Keren! Kampung di Gresik Terapkan Kurban Tanpa Kantong Plastik

Warga Kampung SIBA KLASIK Gresik menerapkan pembagian daging kurban tanpa plastik dengan memakai wadah guna ulang. INPhoto/Toni
Warga Kampung SIBA KLASIK Gresik menerapkan pembagian daging kurban tanpa plastik dengan memakai wadah guna ulang. INPhoto/Toni

GRESIK, iNFONews.ID - Warga RT 02/RW 05 Kampung SIBA KLASIK, Kelurahan Sidokumpul, Kabupaten Gresik, menggelar penyembelihan hewan kurban dengan konsep minim sampah saat Idul Adha tahun ini. Pembagian daging dilakukan tanpa kantong plastik sekali pakai dan diganti memakai wadah milik warga.

Sejak pagi, suasana kampung dipenuhi aktivitas warga yang membawa ember, rantang, baskom hingga kotak makanan dari rumah masing-masing. Panitia sebelumnya telah mendata wadah milik penerima agar proses distribusi berjalan lebih tertib.

Ketua RT 02, Saifudin Efendi, mengatakan pengurangan penggunaan plastik menjadi kesepakatan bersama warga sejak rapat persiapan kurban digelar.

Menurut pria yang akrab disapa Ipung tersebut, sampah plastik selalu menjadi persoalan usai pembagian daging kurban setiap tahun.

“Biasanya setelah pembagian daging banyak sampah plastik berserakan. Tahun ini warga sepakat memakai wadah guna ulang supaya lingkungan tetap bersih,” katanya, Rabu (27/5/2026).
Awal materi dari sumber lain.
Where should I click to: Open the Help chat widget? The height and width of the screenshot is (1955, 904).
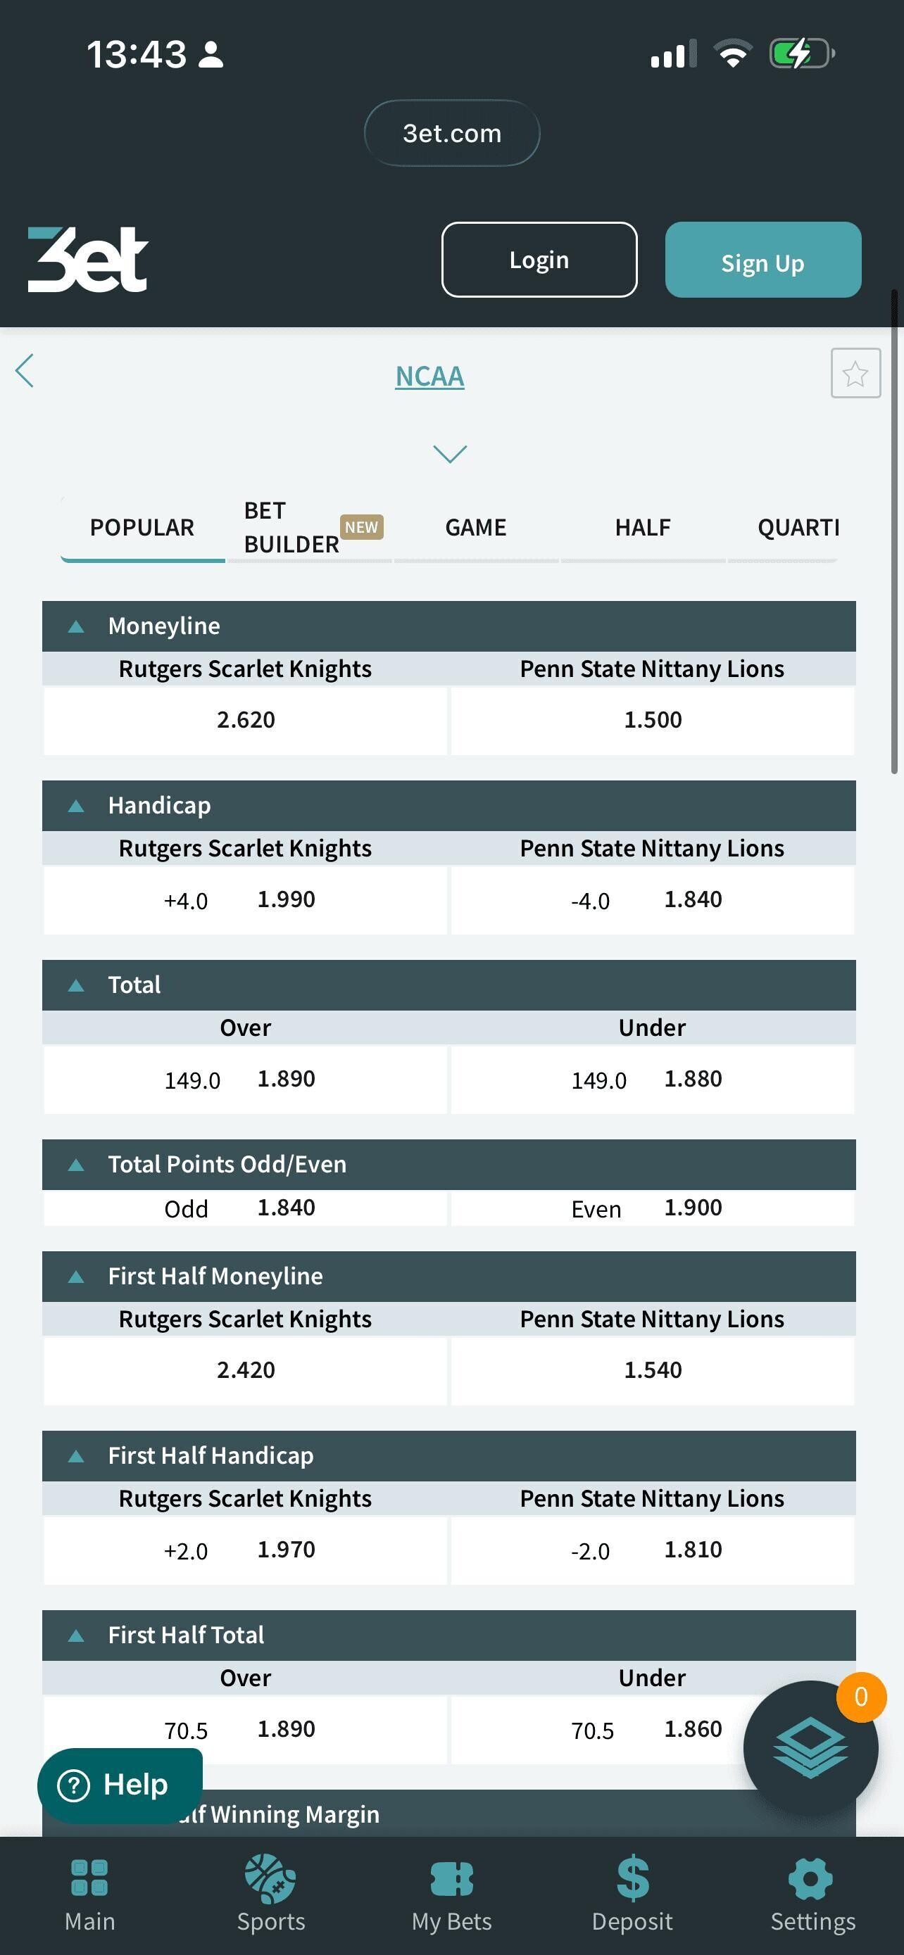tap(120, 1785)
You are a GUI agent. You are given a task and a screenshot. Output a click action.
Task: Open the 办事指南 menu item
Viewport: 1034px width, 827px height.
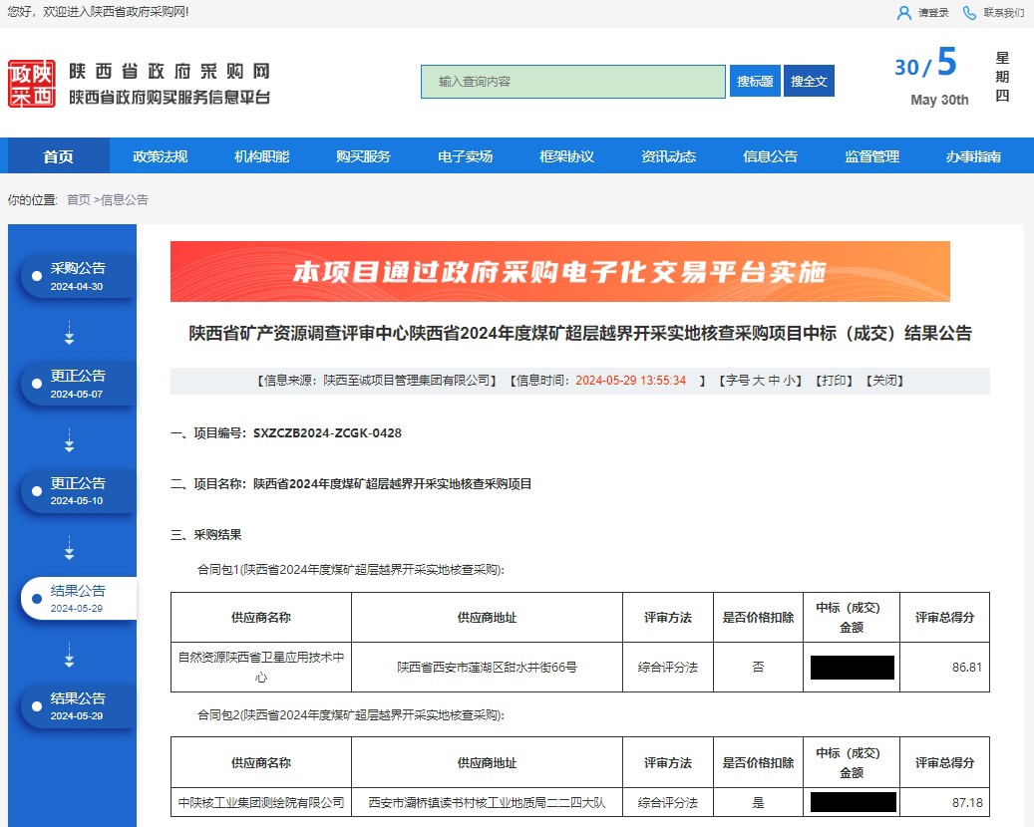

Panitia sengaja tidak menyediakan kantong plastik di lokasi penyembelihan. Warga yang menerima daging diwajibkan membawa tempat sendiri sesuai data yang sudah dicatat sebelumnya.

Selain mengurangi sampah plastik, panitia juga melakukan pemilahan limbah organik dan nonorganik selama proses penyembelihan berlangsung. Limbah seperti daun, sisa pakan ternak, dan bagian organik lain dipisahkan untuk diolah menjadi kompos.

Ketua Takmir Langgar Maslakul Inayah, Ahmad Efendi, menyebut konsep tersebut lahir dari kesadaran warga menjaga kebersihan lingkungan tanpa mengurangi makna ibadah kurban.

“Kami ingin pelaksanaan kurban tetap berjalan nyaman sekaligus menjaga lingkungan kampung tetap bersih,” ujarnya.

Pelaksanaan kurban tanpa kantong plastik juga melibatkan berbagai unsur warga. Remaja musala membantu pengangkutan limbah organik, kelompok ibu-ibu membersihkan area pembagian daging, sedangkan karang taruna mengatur alur antrean warga.

Sistem pembagian dibuat bergiliran agar tidak terjadi penumpukan antrean di sekitar musala. Peralatan yang digunakan selama penyembelihan langsung dicuci agar dapat dipakai kembali.

Warga mengaku pola pembagian tanpa plastik membuat lingkungan kampung terlihat lebih rapi dibanding tahun sebelumnya. Tidak tampak tumpukan kantong plastik di selokan maupun pinggir jalan.

Salah satu warga, Nur Aini, menilai penggunaan wadah pribadi membuat pembagian daging lebih praktis.

“Sekarang lebih bersih karena warga sudah membawa tempat sendiri dari rumah,” katanya.

Ke depan, warga Kampung SIBA KLASIK berencana mempertahankan konsep kurban minim sampah tersebut. Pengolahan limbah organik juga akan dikembangkan menjadi pupuk kompos untuk kebutuhan tanaman di lingkungan kampung.